#### PASSAGE GIVEN
>>>

Under competition regulations, parties to certain transactions (i.e., acquisition, merger or amalgamation) that meet specified asset/turnover thresholds have to obtain approval of the Competition Commission of India (Commission). The approval is deemed given if the Commission does not respond in 210 days from the date of notification. The Commission can refuse to approve a transaction (referred to as 'combination') if it finds that it causes or is likely to cause an appreciable adverse effect on competition in India (AAEC).
The Commission expects that any commercially sensitive information (CSI) of a party is not disclosed to the other party in transactions. This is easier said than done since in most corporate transactions, parties do need to share information with each other and such information tends to include information other than publicly available information, some of which may typically be CSI.
To reduce the risk of anti-competitive concerns and yet be able to make an informed decision about a deal, the Commission advocates the use of 'clean teams' as a mechanism to assist parties navigate the complexities that disclosure of any CSI may cause.

<<<

#### CHALLENGE A
From the passage on merger control in India, extract the part that opens with the words containing "To reduce the" and closes with "CSI may cause.".
#### CHALLENGE B
According to the passage on merger control in India, after how many days is a transaction's approval deemed given if the Commission does not respond?

#### RAW DATA
>>>

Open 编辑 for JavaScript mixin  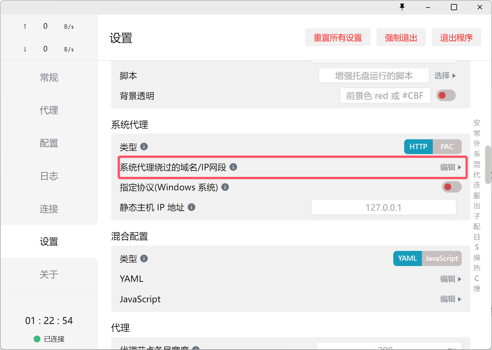(451, 299)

<<<

#### TASK OUTPUT A
To reduce the risk of anti-competitive concerns and yet be able to make an informed decision about a deal, the Commission advocates the use of 'clean teams' as a mechanism to assist parties navigate the complexities that disclosure of any CSI may cause.

#### TASK OUTPUT B
210 days from the date of notification.